October 27, 2022
SEOUL, Oct. 27 (Yonhap) — LG Twins starter Adam Plutko had been a model of consistency in his first season in the Korea Baseball Organization (KBO), pitching at least five innings in his first 27 starts, before upper back spasms forced him out of a start on Sept. 25 early. Plutko never even threw a pitch, deciding to give the first batter of the game an intentional walk before being pulled. He finished with a 15-5 record and a 2.39 ERA.
LG Twins starter Adam Plutko (L) returns to the dugout after being pulled during the top of the second inning of Game 2 of the second round in the Korea Baseball Organization postseason against the Kiwoom Heroes at Jamsil Baseball Stadium in Seoul on Oct. 25, 2022. (Yonhap)
Exactly a month later, Plutko made his next start, against the Kiwoom Heroes on Tuesday in Game 2 of the best-of-five postseason series. All that rest and extra work didn’t seem to have done Plutko any good, as he was shelled for six runs on eight hits in only 1 2/3 innings. The Twins lost that game 7-6.
Speaking to Yonhap News Agency on Thursday, before the Twins took on the Heroes for Game 3 at Gocheok Sky Dome in Seoul, Plutko said he had no physical issues whatsoever.
“I felt great. I think all the tracking numbers and all the data around the start support that,” Plutko said. “Kiwoom did a better job hitting than I did pitching.”
Plutko said he keeps a spreadsheet of pitching data for every start, including velocity, spin rates and vertical and horizontal movements for every pitch.
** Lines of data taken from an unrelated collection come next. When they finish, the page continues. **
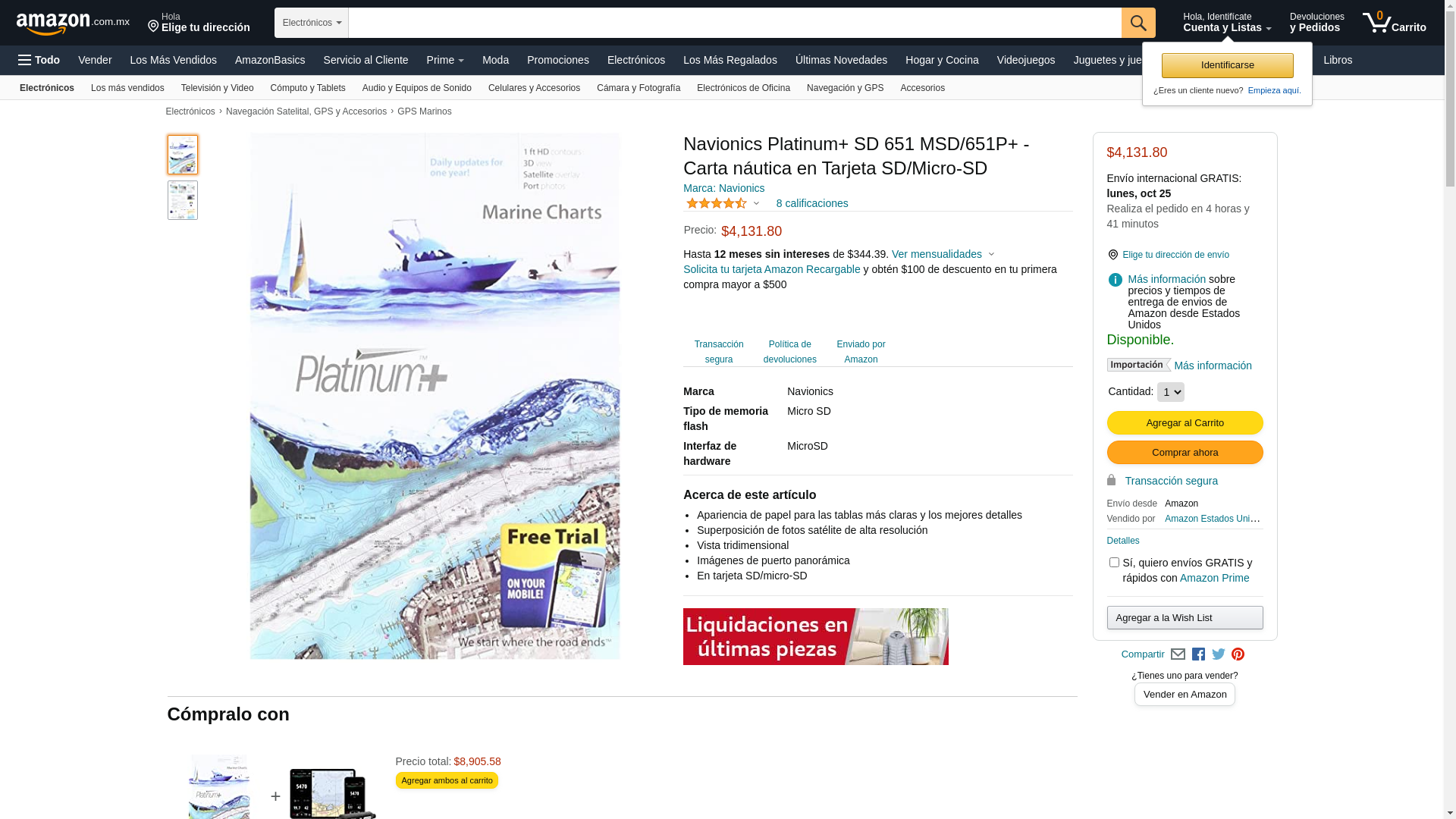Go to Amazon.com.mx home logo

click(x=73, y=24)
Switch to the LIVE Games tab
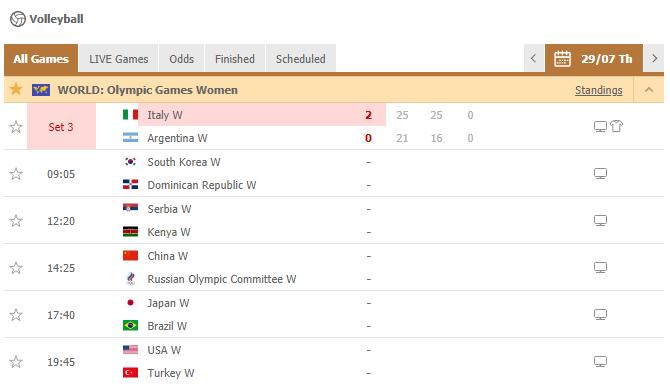Screen dimensions: 670x384 (118, 59)
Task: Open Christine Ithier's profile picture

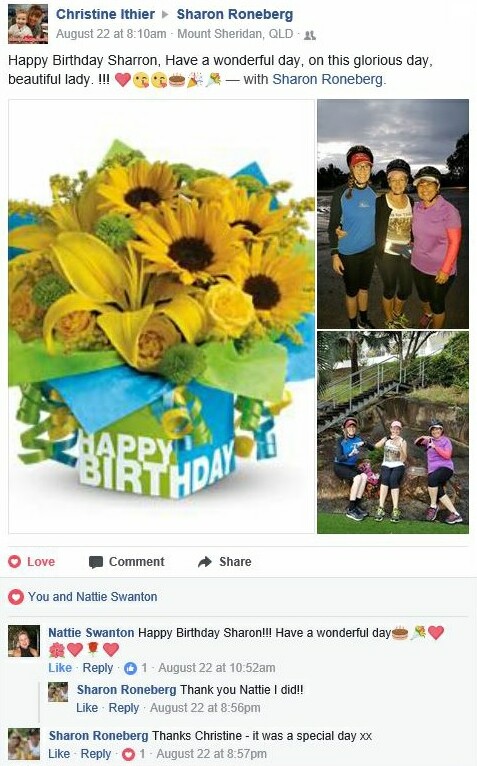Action: pyautogui.click(x=28, y=24)
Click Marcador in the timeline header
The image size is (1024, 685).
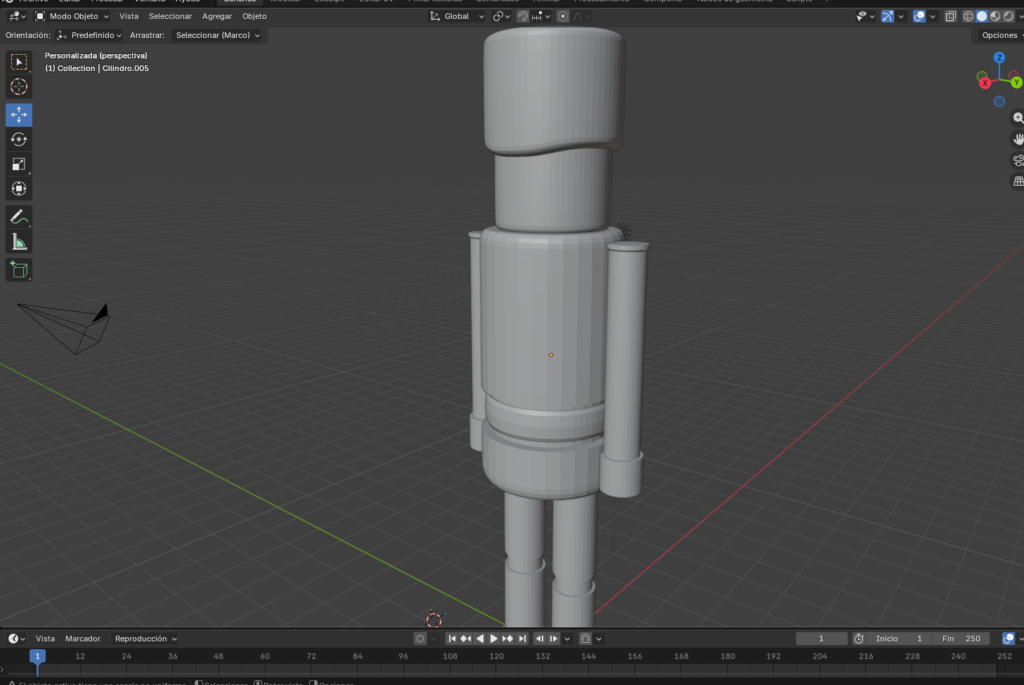point(82,638)
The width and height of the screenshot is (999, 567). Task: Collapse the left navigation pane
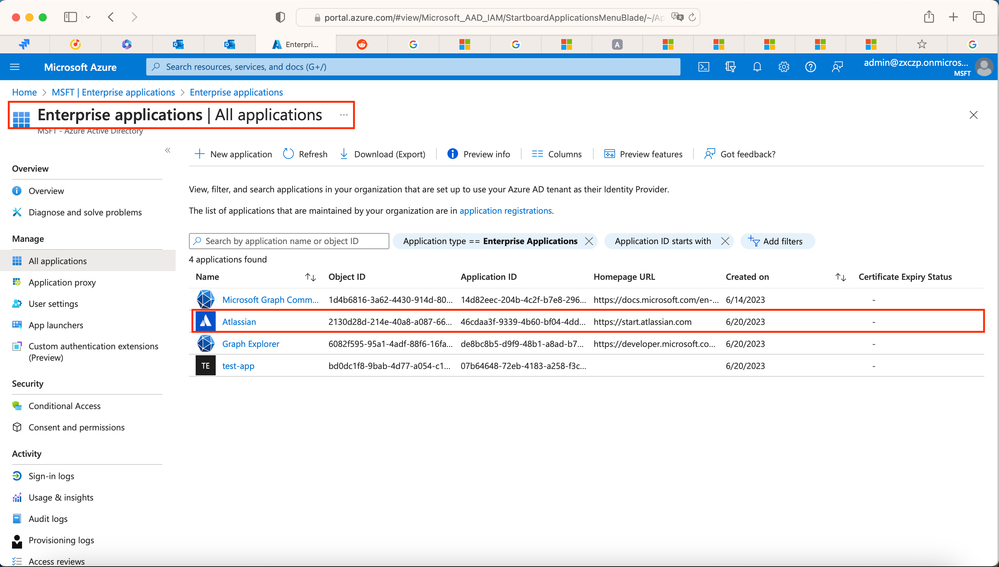(x=167, y=150)
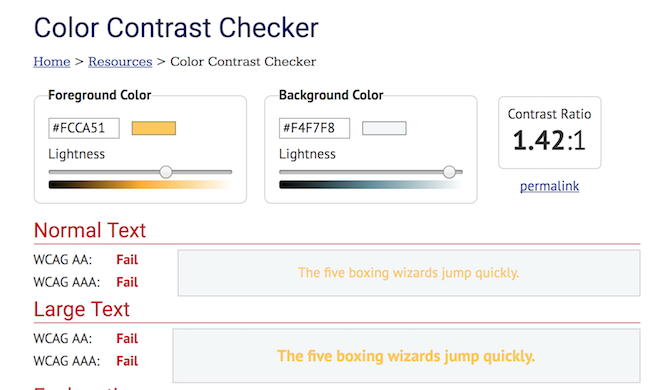Open the light gray background color swatch
Viewport: 650px width, 390px height.
pos(384,128)
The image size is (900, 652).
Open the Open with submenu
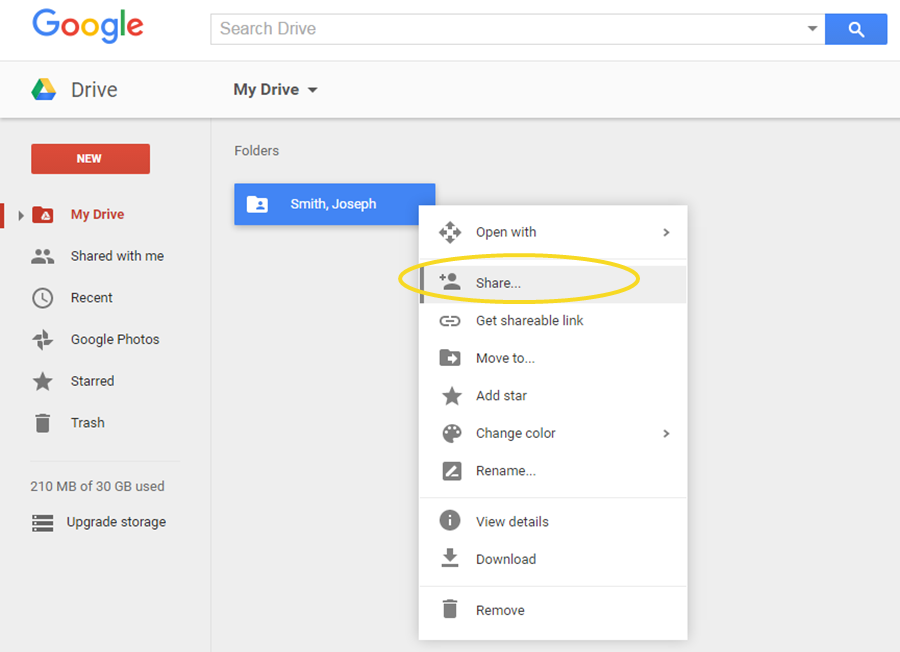click(x=553, y=232)
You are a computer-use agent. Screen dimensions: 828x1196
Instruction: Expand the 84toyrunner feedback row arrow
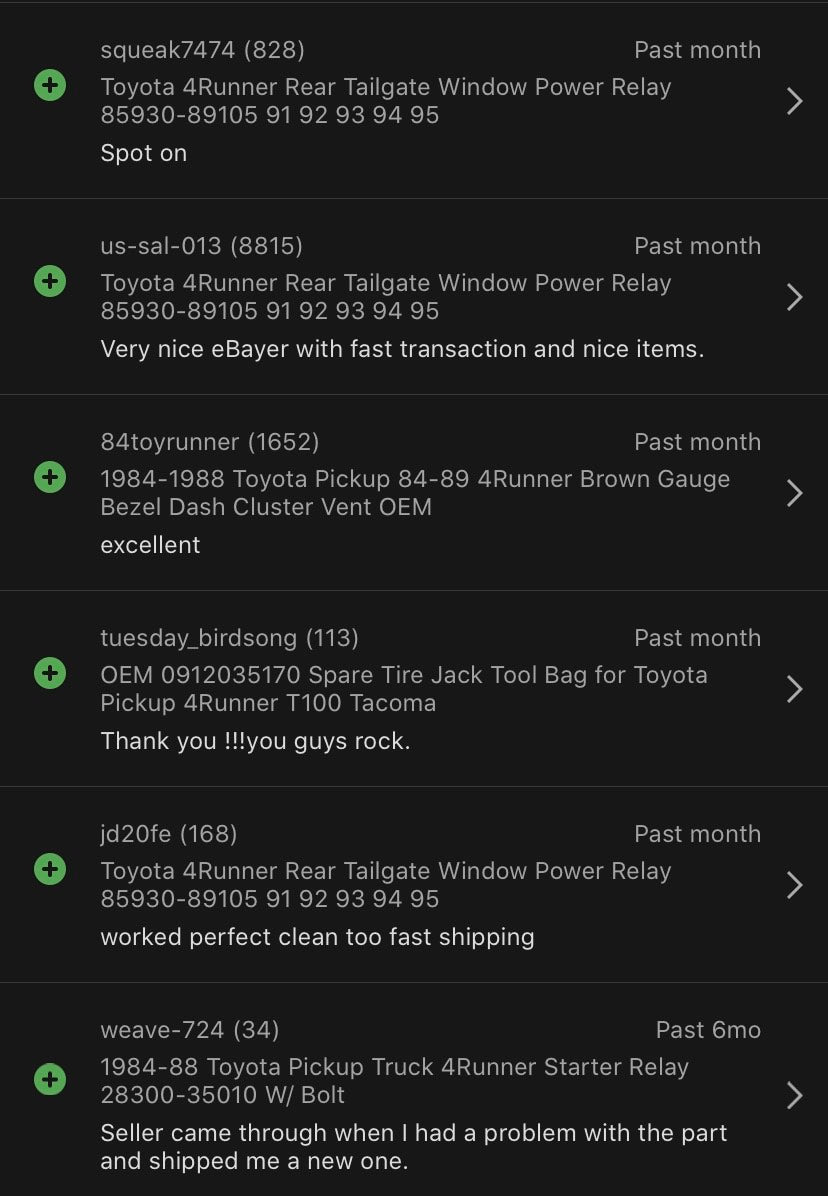(x=794, y=493)
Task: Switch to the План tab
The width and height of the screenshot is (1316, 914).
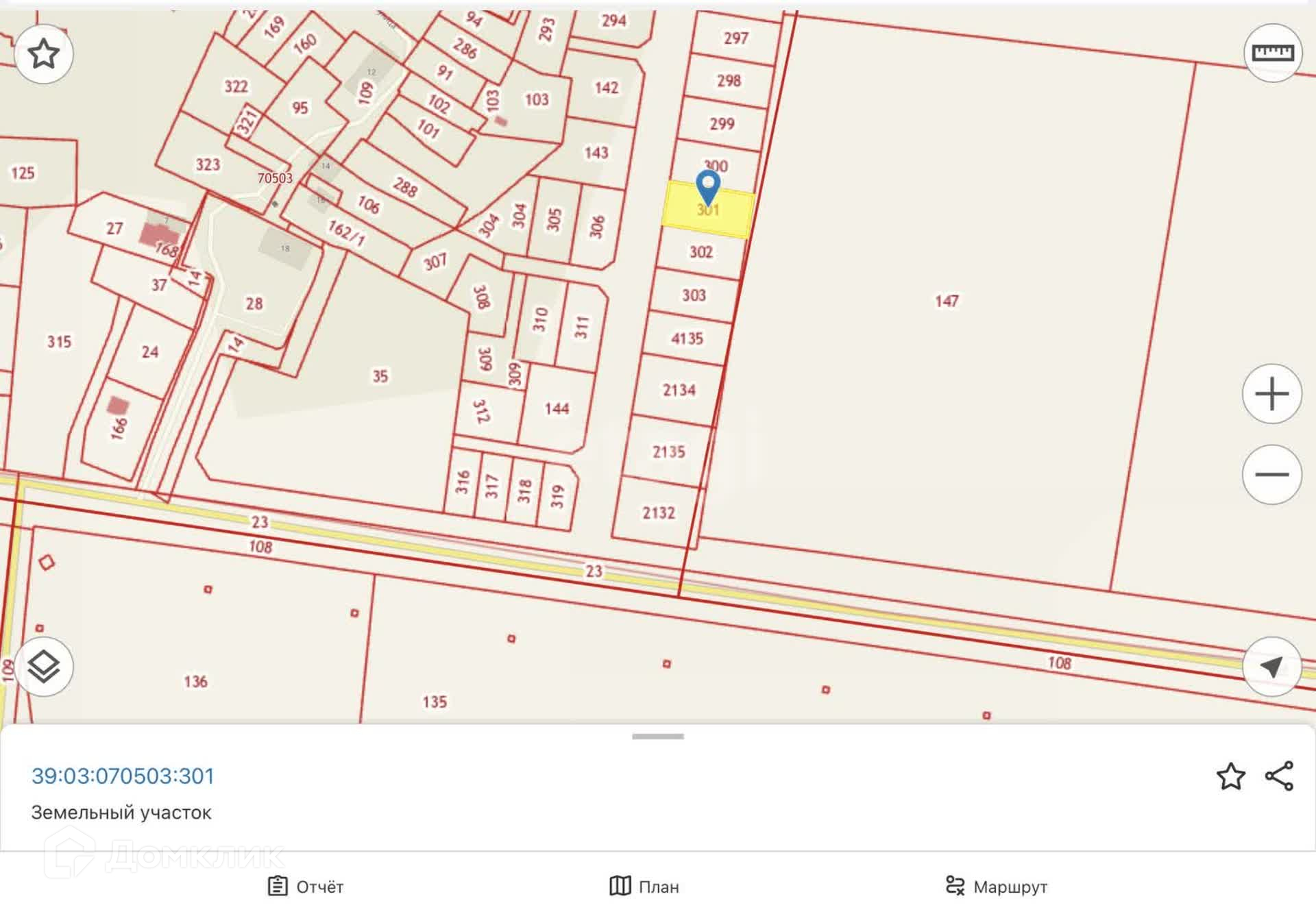Action: pos(644,887)
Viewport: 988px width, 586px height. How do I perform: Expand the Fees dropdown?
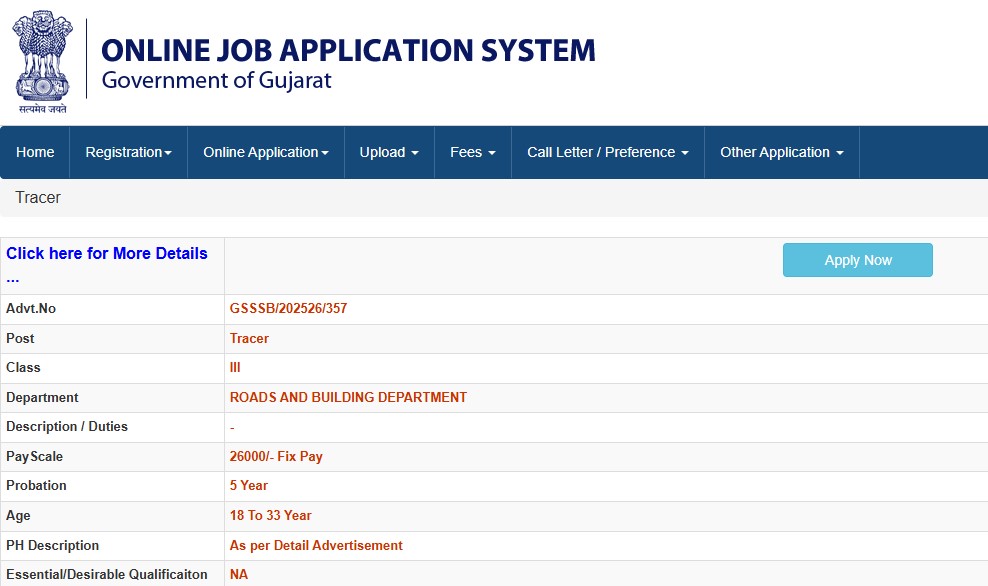tap(472, 152)
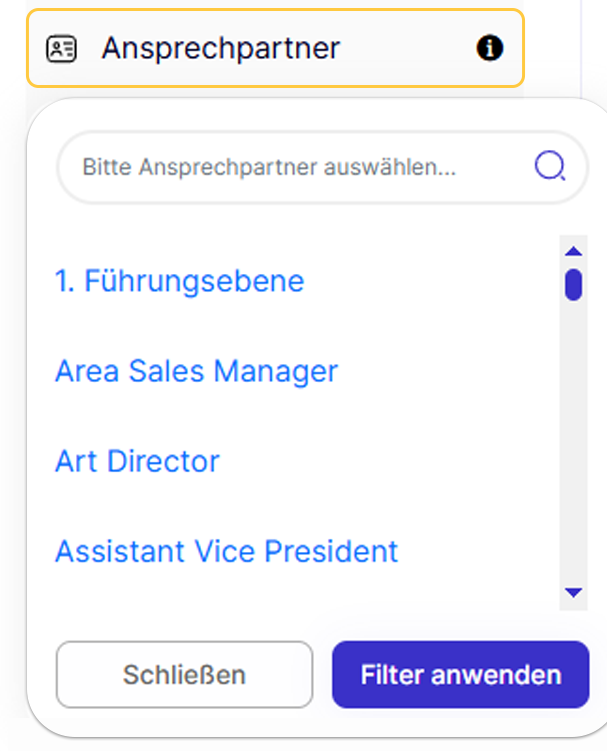The width and height of the screenshot is (607, 751).
Task: Click the empty scrollbar track below the thumb
Action: [573, 450]
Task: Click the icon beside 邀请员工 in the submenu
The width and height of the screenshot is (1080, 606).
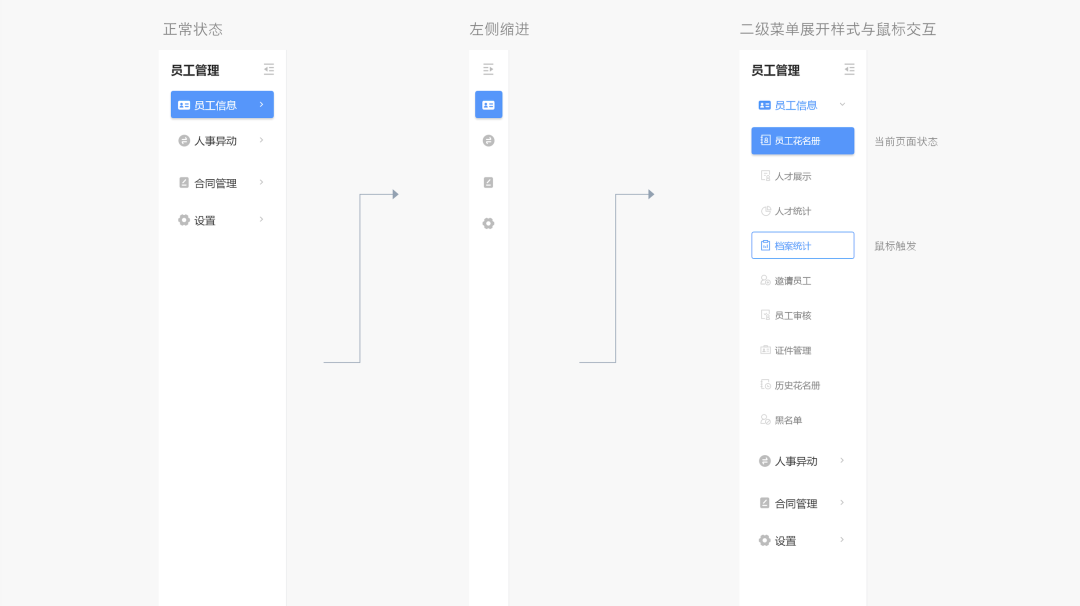Action: point(766,281)
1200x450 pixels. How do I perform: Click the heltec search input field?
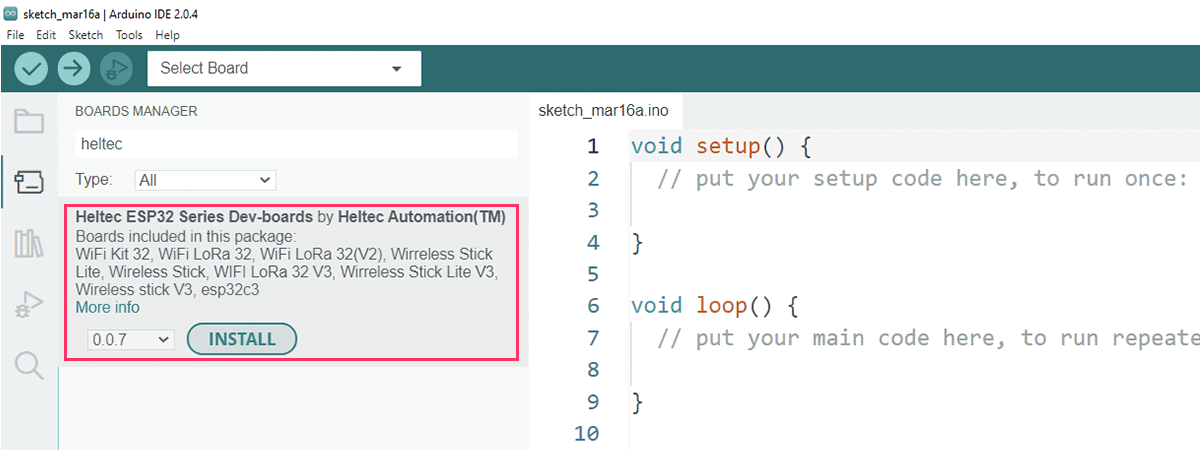pyautogui.click(x=296, y=144)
Though the results weren’t ideal, Plutko said he had “the best stuff I’ve had all season” in Tuesday’s game. Movements on his sliders and curveballs were sharper than they had been in the regular season, while the vertical break on his fastballs was also higher, meaning those pitches had late life around the plate. He also said the velocity figures were right around his season average or a bit higher than that.
“I had some insane numbers,” Plutko said. “They just put the bat on the ball. They beat me.”
One Kiwoom hitter, Lee Yong-kyu, got two singles off Plutko in two at-bats on first pitches, despite his well-established reputation as a pesky hitter who works deep into counts. Others also attacked Plutko early in the count.
Asked if he might have been tipping his pitches, Plutko said, “I don’t think there’s some conspiracy theory about what all went down. They just put the bat on the ball. That’s all there is to it.”